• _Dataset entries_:
* * * * * * *
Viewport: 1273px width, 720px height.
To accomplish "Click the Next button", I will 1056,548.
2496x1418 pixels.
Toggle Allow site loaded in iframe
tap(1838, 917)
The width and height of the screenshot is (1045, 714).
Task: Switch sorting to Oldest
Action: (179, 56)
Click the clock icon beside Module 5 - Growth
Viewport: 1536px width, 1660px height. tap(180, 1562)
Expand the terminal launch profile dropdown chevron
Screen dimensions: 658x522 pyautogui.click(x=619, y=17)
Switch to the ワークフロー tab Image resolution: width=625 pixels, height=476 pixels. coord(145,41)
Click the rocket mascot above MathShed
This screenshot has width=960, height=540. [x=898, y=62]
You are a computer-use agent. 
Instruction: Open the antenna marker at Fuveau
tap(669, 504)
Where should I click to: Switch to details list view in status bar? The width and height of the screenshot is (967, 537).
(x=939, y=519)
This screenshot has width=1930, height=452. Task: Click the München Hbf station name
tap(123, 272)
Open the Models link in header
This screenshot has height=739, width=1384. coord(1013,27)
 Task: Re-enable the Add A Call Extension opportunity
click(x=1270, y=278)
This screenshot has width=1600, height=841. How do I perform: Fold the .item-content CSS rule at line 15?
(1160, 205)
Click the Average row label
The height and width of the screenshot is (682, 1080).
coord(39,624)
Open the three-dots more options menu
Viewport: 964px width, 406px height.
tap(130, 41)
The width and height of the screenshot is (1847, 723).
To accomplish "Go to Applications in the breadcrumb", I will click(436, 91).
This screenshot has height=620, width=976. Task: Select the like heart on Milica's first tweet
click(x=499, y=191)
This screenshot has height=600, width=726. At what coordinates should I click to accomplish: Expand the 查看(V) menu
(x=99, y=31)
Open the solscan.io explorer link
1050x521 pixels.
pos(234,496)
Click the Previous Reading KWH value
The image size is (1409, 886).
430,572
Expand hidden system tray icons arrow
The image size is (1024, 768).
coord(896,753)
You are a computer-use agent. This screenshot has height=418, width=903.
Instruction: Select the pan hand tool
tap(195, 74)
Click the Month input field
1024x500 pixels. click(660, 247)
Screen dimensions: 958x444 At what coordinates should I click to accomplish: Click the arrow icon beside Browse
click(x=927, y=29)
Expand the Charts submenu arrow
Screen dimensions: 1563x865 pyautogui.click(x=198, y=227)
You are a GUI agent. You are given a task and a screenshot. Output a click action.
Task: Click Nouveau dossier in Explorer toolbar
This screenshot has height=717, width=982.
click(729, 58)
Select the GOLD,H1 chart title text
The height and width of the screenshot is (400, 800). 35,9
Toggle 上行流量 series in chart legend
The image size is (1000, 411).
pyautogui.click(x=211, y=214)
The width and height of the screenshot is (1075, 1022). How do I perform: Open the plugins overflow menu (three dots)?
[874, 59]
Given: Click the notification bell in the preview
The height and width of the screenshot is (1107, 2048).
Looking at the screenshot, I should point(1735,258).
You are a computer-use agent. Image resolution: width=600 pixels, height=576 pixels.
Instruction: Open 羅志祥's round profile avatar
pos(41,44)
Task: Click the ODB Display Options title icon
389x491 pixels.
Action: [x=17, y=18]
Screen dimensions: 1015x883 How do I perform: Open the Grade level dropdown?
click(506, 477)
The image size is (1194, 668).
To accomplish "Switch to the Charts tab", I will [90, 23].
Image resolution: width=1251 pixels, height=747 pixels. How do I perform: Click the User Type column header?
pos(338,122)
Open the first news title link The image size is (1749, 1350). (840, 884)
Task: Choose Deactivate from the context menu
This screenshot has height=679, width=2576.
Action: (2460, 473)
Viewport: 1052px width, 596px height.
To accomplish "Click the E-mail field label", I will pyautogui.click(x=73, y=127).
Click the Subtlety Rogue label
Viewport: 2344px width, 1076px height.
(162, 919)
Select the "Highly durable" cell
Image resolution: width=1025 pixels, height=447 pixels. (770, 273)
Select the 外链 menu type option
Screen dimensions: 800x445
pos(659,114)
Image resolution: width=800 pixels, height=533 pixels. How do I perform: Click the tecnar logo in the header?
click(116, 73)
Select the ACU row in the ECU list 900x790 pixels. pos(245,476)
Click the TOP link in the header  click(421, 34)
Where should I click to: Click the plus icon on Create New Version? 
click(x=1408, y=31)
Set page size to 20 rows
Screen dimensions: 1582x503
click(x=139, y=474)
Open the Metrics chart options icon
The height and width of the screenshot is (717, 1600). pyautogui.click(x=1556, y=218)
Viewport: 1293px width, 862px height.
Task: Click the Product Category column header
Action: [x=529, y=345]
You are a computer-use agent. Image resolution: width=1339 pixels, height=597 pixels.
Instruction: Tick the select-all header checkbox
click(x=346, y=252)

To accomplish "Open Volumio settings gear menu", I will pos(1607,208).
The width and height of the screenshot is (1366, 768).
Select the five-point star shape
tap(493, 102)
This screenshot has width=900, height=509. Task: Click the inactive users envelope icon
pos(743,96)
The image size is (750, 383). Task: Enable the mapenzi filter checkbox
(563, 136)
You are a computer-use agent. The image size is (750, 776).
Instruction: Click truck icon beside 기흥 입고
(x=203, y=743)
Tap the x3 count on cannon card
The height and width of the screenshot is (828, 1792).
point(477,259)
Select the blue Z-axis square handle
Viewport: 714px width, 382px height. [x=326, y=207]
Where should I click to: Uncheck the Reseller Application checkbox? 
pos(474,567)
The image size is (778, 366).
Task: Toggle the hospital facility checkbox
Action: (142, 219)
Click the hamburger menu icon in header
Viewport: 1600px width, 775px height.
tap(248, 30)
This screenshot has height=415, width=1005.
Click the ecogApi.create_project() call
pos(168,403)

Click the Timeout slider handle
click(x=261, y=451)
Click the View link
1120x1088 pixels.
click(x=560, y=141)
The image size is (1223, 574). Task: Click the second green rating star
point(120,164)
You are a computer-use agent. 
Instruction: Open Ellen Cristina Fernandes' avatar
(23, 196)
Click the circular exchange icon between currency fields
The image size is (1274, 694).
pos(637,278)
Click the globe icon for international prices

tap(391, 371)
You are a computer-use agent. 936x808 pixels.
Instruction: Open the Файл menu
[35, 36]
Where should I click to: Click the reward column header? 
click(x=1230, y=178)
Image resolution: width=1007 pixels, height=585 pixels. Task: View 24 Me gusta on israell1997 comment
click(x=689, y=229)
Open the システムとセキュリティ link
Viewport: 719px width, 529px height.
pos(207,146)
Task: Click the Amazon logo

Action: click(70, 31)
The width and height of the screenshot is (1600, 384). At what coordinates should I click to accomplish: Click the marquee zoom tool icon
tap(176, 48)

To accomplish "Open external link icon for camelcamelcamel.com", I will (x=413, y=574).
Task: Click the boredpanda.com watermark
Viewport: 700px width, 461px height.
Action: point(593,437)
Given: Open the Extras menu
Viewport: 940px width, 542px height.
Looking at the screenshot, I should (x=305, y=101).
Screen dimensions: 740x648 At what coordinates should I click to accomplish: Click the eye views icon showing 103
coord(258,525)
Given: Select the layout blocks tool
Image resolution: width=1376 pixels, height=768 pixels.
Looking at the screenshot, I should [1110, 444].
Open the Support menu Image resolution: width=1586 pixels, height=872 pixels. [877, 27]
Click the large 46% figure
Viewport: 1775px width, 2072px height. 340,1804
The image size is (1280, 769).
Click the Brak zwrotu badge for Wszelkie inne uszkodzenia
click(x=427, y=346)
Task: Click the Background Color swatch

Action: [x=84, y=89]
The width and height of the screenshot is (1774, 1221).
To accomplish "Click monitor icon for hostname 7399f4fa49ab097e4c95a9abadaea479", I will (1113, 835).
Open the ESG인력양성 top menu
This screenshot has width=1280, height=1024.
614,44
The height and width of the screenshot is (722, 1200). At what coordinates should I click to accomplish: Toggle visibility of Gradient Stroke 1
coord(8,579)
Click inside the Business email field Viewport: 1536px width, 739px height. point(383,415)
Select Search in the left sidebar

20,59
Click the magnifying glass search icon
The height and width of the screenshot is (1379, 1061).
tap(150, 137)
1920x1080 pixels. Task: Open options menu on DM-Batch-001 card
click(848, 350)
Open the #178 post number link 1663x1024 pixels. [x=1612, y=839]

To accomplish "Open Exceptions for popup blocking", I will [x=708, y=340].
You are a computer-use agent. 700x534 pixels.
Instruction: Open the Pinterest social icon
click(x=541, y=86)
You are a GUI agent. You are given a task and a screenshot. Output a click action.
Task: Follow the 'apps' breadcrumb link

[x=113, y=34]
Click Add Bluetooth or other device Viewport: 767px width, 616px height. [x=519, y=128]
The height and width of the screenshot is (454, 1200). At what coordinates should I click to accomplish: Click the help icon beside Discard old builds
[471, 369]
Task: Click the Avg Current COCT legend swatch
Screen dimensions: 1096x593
* * * * * * *
• _Task to complete_: Starting at the line that contains "Screen dimensions: 740x648" and stopping after the line that contains "Click Add Bluetooth", write out every line exactly as it appears above, and no other line.

• _Reply_:
Screen dimensions: 740x648 At what coordinates should I click to accomplish: Click the eye views icon showing 103
coord(258,525)
Given: Select the layout blocks tool
Image resolution: width=1376 pixels, height=768 pixels.
Looking at the screenshot, I should [1110, 444].
Open the Support menu Image resolution: width=1586 pixels, height=872 pixels. [877, 27]
Click the large 46% figure
Viewport: 1775px width, 2072px height. 340,1804
The image size is (1280, 769).
Click the Brak zwrotu badge for Wszelkie inne uszkodzenia
click(x=427, y=346)
Task: Click the Background Color swatch

Action: [x=84, y=89]
The width and height of the screenshot is (1774, 1221).
To accomplish "Click monitor icon for hostname 7399f4fa49ab097e4c95a9abadaea479", I will (1113, 835).
Open the ESG인력양성 top menu
This screenshot has width=1280, height=1024.
614,44
The height and width of the screenshot is (722, 1200). At what coordinates should I click to accomplish: Toggle visibility of Gradient Stroke 1
coord(8,579)
Click inside the Business email field Viewport: 1536px width, 739px height. point(383,415)
Select Search in the left sidebar

20,59
Click the magnifying glass search icon
The height and width of the screenshot is (1379, 1061).
tap(150, 137)
1920x1080 pixels. Task: Open options menu on DM-Batch-001 card
click(848, 350)
Open the #178 post number link 1663x1024 pixels. [x=1612, y=839]

To accomplish "Open Exceptions for popup blocking", I will [x=708, y=340].
You are a computer-use agent. 700x534 pixels.
Instruction: Open the Pinterest social icon
click(x=541, y=86)
You are a GUI agent. You are given a task and a screenshot. Output a click action.
Task: Follow the 'apps' breadcrumb link

[x=113, y=34]
Click Add Bluetooth or other device Viewport: 767px width, 616px height. [x=519, y=128]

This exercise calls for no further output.